When Louise Smith, a professor of performance who graduated in the class of 1977, first came back to Yellow Springs to join the faculty, the SOPP was newly in place but already “a prominent part of the zeitgeist,” she said. Smith had come back to Antioch from New York City, where she was entrenched in the downtown performance scene. She thought the policy was too based in political correctness. “I was an eye roller,” she said.

But over the years — including a stint as dean of community life in 2011, during which she worked with students to remove SOPP language about “rape culture” in favor of “sexual violence,” which she hoped would be less alienating and accusatory toward men — she has changed her mind.

“I have very little patience with the notion that something like this isn’t needed,” she said. “I don’t feel the policy was meant to stop us from shaking hands without consent. What it does do is sort of say, ‘Your body is your body and if you don’t want something to happen to it or with it, it shouldn’t.’ And then that can be applied into every social interaction.” Andy Janecko, 19 and a second-year student, wants to create another policy. “I’m really wanting to write a separate policy, that brings consciousness about consent a little bit further,” said Janecko, who uses they/them/their pronouns. “We’re missing this whole component of consent in general, teaching people not to touch people at all if you don’t have their verbal consent,” they said, suggesting that it could be called the Nonconsensual Contact Prevention Policy.

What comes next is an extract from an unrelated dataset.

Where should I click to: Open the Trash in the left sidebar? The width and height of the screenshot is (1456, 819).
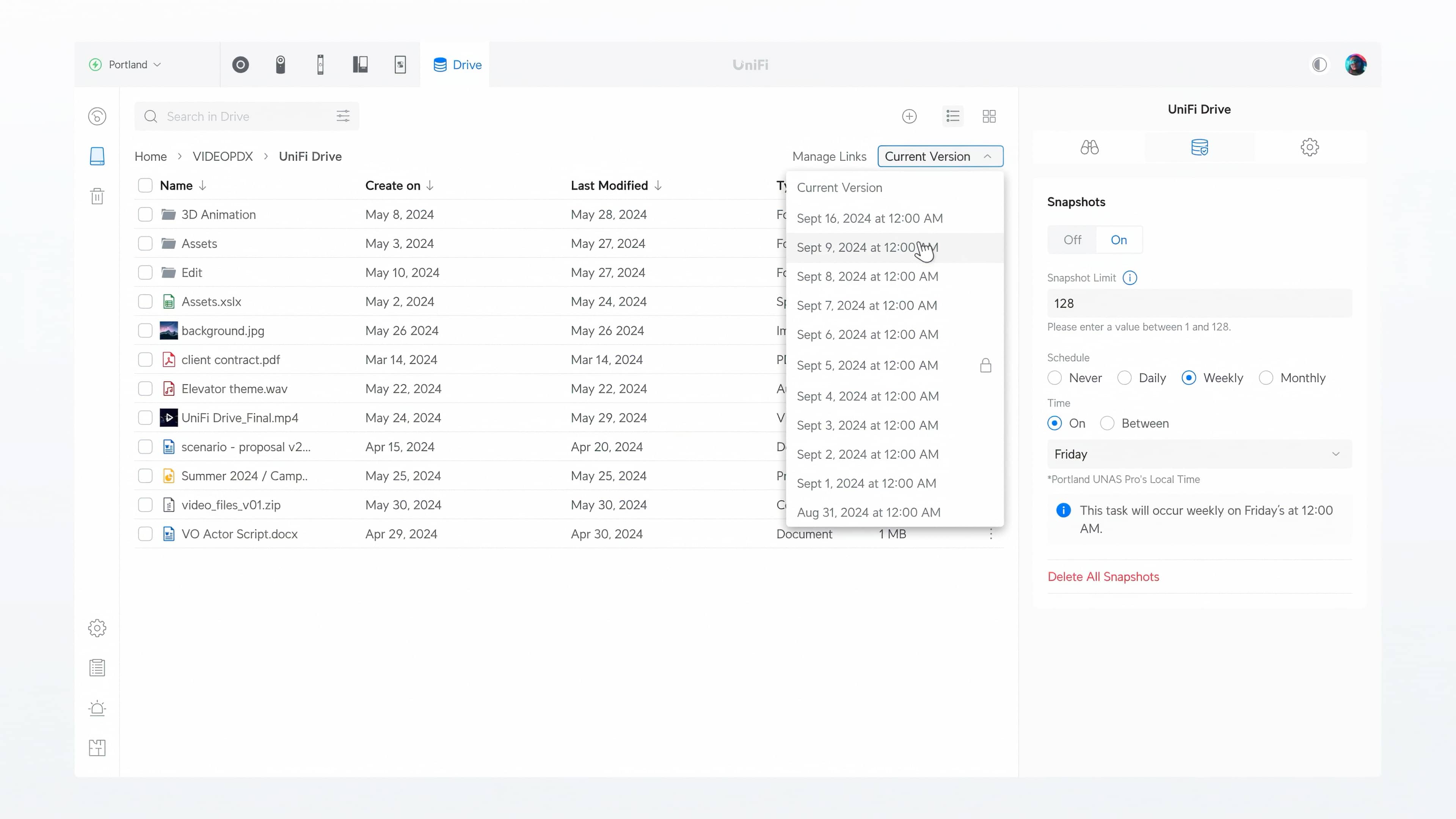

One reason for the policy, they said, is to protect against people casually touching people who don’t like to be touched or who have disabilities that make unexpected touch painful or unsettling.

“I’m also looking for it to help people get justice or get acknowledgments at least for microaggression,” said Janecko, currently on co-op in San Francisco, working at a mime theater. They hope to get to work on this next evolution when they return to campus this spring.